Date: 30 Nov 2017 | posted in: MuniNetworks | 0 Facebooktwitterredditmail

Southeastern Missouri residents in three counties will soon have Fiber-to-the-home (FTTH) available through the Pemiscot-Dunklin Electric Cooperative. The new project marks yet another opportunity for rural residents and businesses to obtain high-quality connectivity from their electric service providers.

Regional Improvements

Missouri specifically has been utilizing rural cooperatives as a means to connect people to improved Broadband Internet. Barry Electric Cooperative, Co-Mo Cooperative, Callaway Electric Cooperative, Ralls County Electric Cooperative, and Sho-Me Power Electric Cooperative have all begun connecting businesses and residents to their fiber networks.

Pemiscot Dunklin Fiber will serve the residents of Dunklin, Pemiscot and New Madrid counties. The co-op has yet to announce subscription prices, but will offer video, voice, and high-speed Internet access. They plan to provide symmetrical connectivity so subscribers can be participants in the online economy, not just consumers. DSL connections are available to much of the area with scant cable offerings.

Cooperative Power

Electric cooperatives have provided essential services to rural and underserved areas for many years, and recently they’ve begun to offer Internet service in an effort to ensure rural communities aren’t left behind.

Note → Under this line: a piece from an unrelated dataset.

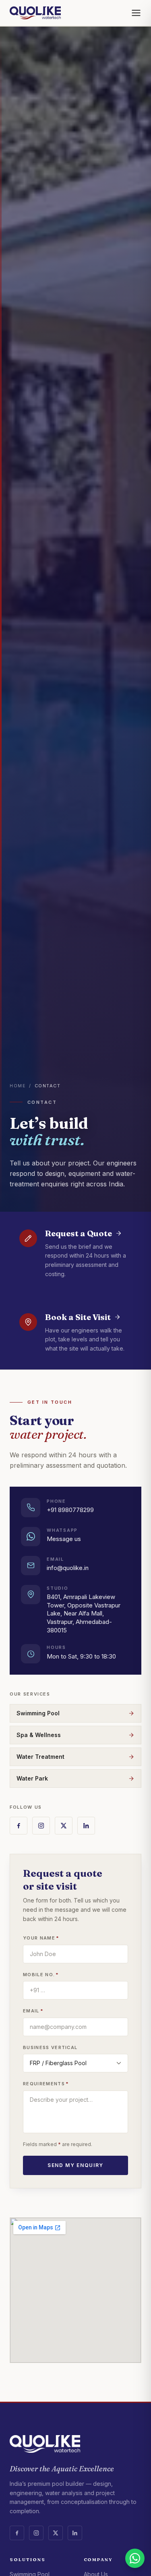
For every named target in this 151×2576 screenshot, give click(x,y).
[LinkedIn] (86, 1825)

Pemiscot-Dunklin Co-op was organized in 1937, one year after the Rural Electrification Act. The New Deal Era legislation provided federal money for the installation of electrical distribution centers. By 1950, the cooperative had lit up around 90 percent of the region. Ever since the 1950s, the area has contended with population decline as people move to urban areas for employment. Better connectivity spurs economic development, and the cooperative likely sees this investment as both a way to serve members and to make the region more desirable to businesses.

Cooperatives are getting a second look from government and policymakers with ambitions to improve rural connectivity because these organizations are bringing the Internet access rural Americans. For decades, large ISPs have focused on urban areas or only offered the bare minimum to rural communities, but cooperatives see the value of rural FTTH investment. We dived deeper into rural fiber deployment from cooperatives in our recent policy brief, Cooperatives Fiberize Rural America: A Trusted Model For The Internet Era. As of June 2016, 87 cooperatives offer residential gigabit service (1,000 Mbps) to their members.

Rural cooperatives have decades of experience building sound infrastructure that will provide viable services to their communities. Today a number of rural telephone and electric cooperatives are experimenting with FTTH pilot programs.

On November 25th, the groundbreaking ceremony saw board members symbolically digging shovels into the ground, commencing the build-out for the three counties. System Technology Coordinator Tim Davis exclaimed, “Rural America shouldn’t be left behind,” and General Manager Jonathon Chambers added,

“The founding principle of the Co-op is service to others.”